Northrop Grumman (NOC)
is stuck between a rock and a hard place, with defense spending falling as U.S. military conflicts wind down and upcoming automatic cuts to defense budgets under existing law. While designed to reduce the federal deficit, cuts to such spending promises to hit defense contractors hard.
Northrop Grumman provides aerospace, electronics, information and services solutions to global customers. It participates in many high-priority defense and government services technology programs in the United States and abroad as a prime contractor, principal subcontractor, partner, or preferred supplier.
NOC conducts most of its business with the U.S. government, principally the Department of Defense (DoD) and intelligence community. It also conducts business with local, state, and foreign governments and domestic and international commercial customers.
NOC is currently aligned into four operating segments: Aerospace Systems, Electronic Systems, Information Systems, and Technical Services.
The primary obstacle to growth, NOC management warns, is the coming so-called “fiscal cliff” from legislation in place that could cut more than $1 trillion from the federal budget automatically, half of that from defense budgets, through a process known as sequestration..
“Deficit reduction is a critical national priority.
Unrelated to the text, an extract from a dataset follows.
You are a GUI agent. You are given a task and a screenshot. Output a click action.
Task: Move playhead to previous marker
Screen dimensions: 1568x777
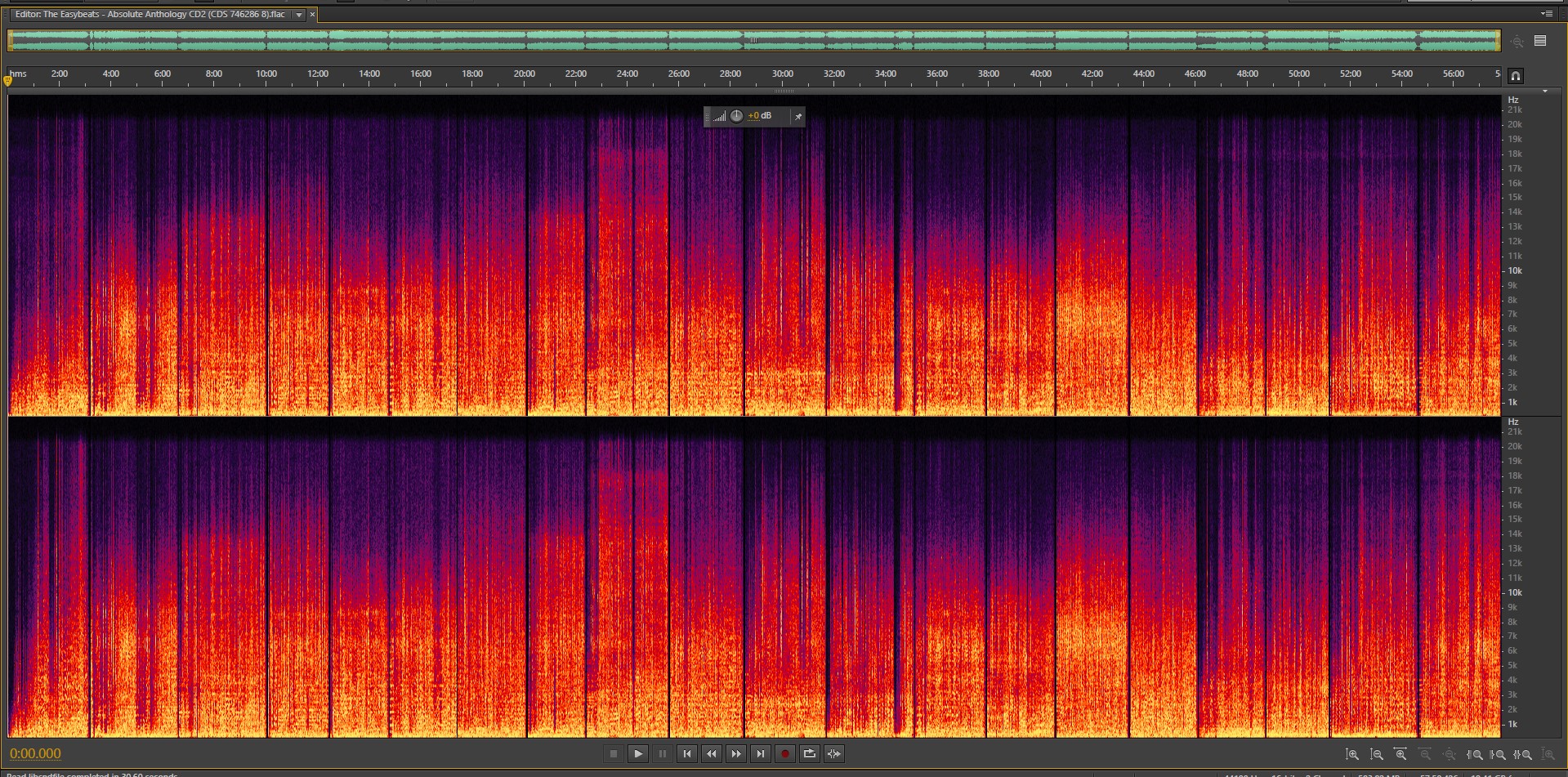(x=687, y=754)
We expect a significant amount of debate and dialogue regarding how the defense budgets will be impacted by deficit-reduction actions. While the outcome of that debate remains uncertain, we are formulating contingency plans for the possibility of sequestration occurring in January 2013,” said Northrop Chairman and CEO Wesley Bush in a call with analysts.
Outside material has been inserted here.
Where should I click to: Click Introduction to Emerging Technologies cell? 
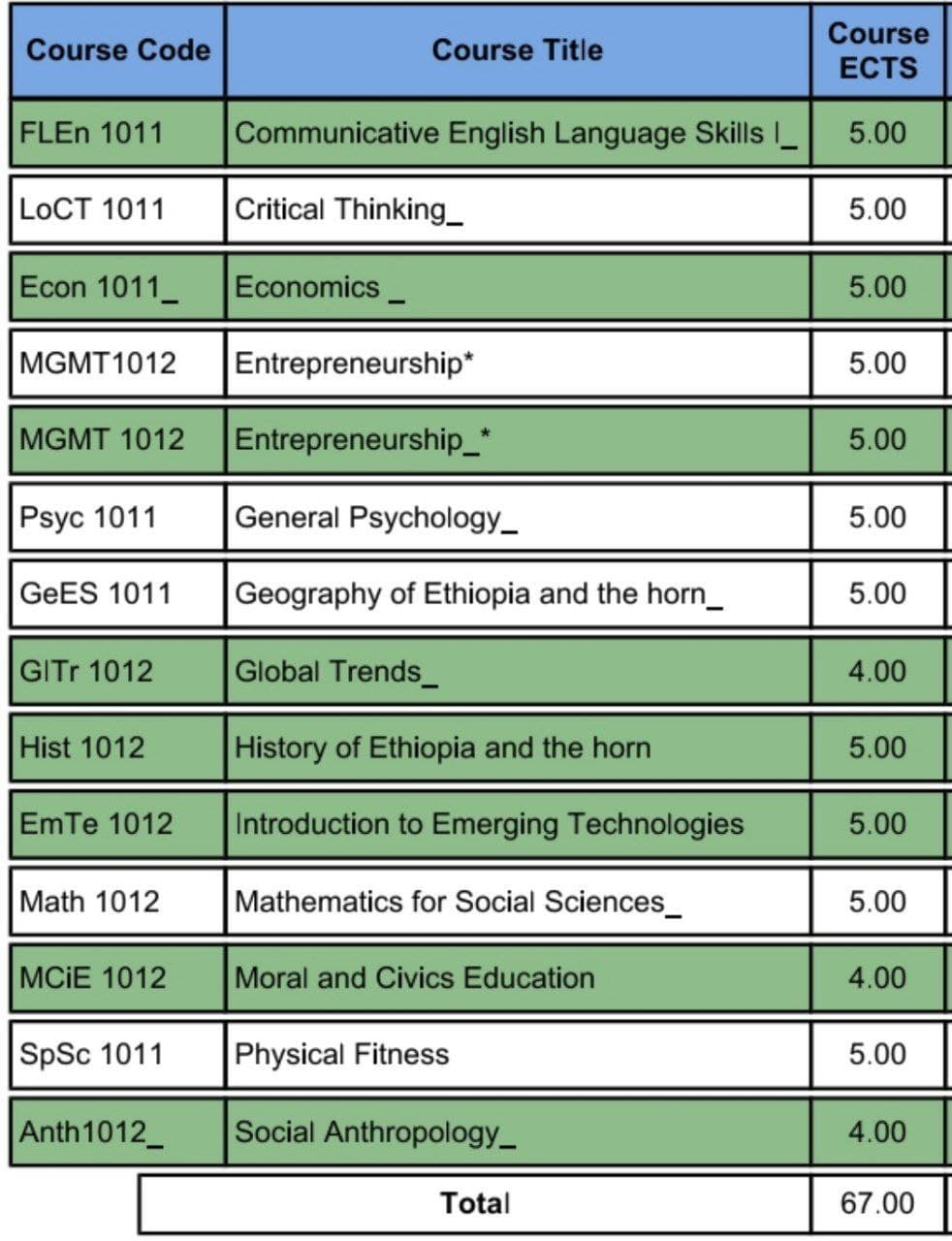518,824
“I want to be clear that the implementation of sequestration, as presently mandated, could have a very serious negative impact on our company, our industry, and of course, on the defense capacity of our nation.”
Northrop Grumman has a market cap of $15.63 billion in a sector, aerospace and defense, where the average company size is $5.56 billion. Its trailing 12-month P/E ratio is 8.05 and its five-year projected price-to-earnings-growth (PEG) ratio is 160.96, compared to 8.52 for the sector.
Its projected earnings per share growth for the coming year is 1.45 percent, compared to a sector average of 15.88 percent.
Wall Street is generally positive on NOC, with buy or outperform calls from Citigroup Investment Research, Morgan, Keegan & Company, Jefferies, and Jefferson Research & Management.
Merrill Lynch rates the stock at underperform.
“Defense spending is the major source of revenue for the top nine global aerospace and defense companies, with the U.S. accounting for more than 40 percent of total global defense spending,” wrote the analysts at Zacks Investment Research in a report on the sector.
“However, with the U.S. government expected to institute greater austerity in its defense budget going forward, defense companies will need to source more orders from global clients. The geostrategic significance of the industry and the related heavy export restrictions will come in the way, to some extent, of those marketing efforts by U.S.-based operators,” such as Lockheed Martin (LMT)
, General Dynamics (GD)
, and Raytheon (RTN)
Northrop Grumman next reports on July 25.